In conclusion, without doubt the hypoxia of high altitude impairs physical performance. But the extent varies with altitude, degree of acclimatization, history of exposure, and last but not least, genetic endowment of the individual. Surely (healthy) high altitude natives are somewhat better off as compared to lowlanders, but anybody climbing up the slopes of Andean or Himalayan giants will be progressively moving more slowly, eventually almost coming to a standstill when reaching the top of Everest.

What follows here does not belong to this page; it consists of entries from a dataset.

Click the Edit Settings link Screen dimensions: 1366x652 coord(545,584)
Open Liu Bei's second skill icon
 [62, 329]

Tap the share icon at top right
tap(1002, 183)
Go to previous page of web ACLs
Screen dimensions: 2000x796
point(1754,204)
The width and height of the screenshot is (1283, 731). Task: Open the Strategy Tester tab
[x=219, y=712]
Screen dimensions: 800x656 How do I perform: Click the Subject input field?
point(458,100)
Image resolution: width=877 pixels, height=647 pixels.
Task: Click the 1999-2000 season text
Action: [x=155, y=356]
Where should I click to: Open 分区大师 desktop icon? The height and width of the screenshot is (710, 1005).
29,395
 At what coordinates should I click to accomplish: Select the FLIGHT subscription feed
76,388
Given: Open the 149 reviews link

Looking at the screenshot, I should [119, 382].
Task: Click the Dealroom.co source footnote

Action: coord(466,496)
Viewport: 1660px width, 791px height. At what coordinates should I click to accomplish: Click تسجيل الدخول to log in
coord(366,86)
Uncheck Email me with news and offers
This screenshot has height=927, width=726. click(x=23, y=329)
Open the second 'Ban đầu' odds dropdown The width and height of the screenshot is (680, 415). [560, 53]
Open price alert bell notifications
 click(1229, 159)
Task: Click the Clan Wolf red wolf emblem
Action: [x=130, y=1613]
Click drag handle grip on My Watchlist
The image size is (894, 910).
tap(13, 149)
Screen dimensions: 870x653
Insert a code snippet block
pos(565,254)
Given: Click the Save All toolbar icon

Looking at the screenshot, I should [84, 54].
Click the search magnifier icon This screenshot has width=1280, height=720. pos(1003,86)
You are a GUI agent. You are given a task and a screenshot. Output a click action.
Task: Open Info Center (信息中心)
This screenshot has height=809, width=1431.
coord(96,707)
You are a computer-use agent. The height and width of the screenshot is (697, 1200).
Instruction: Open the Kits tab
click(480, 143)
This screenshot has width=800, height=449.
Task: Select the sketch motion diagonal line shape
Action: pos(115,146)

Not just because there is no higher place to go, but also because maximum aerobic capacity on top of Everest is barely sufficient to still do some slow walking. Had the mountain been higher, or at a more northern latitude, it might well not have been climbable without supplementary bottled oxygen, by any human, from whatever ethnic origin; an irrelevant, but quite an extraordinary coincidence of nature.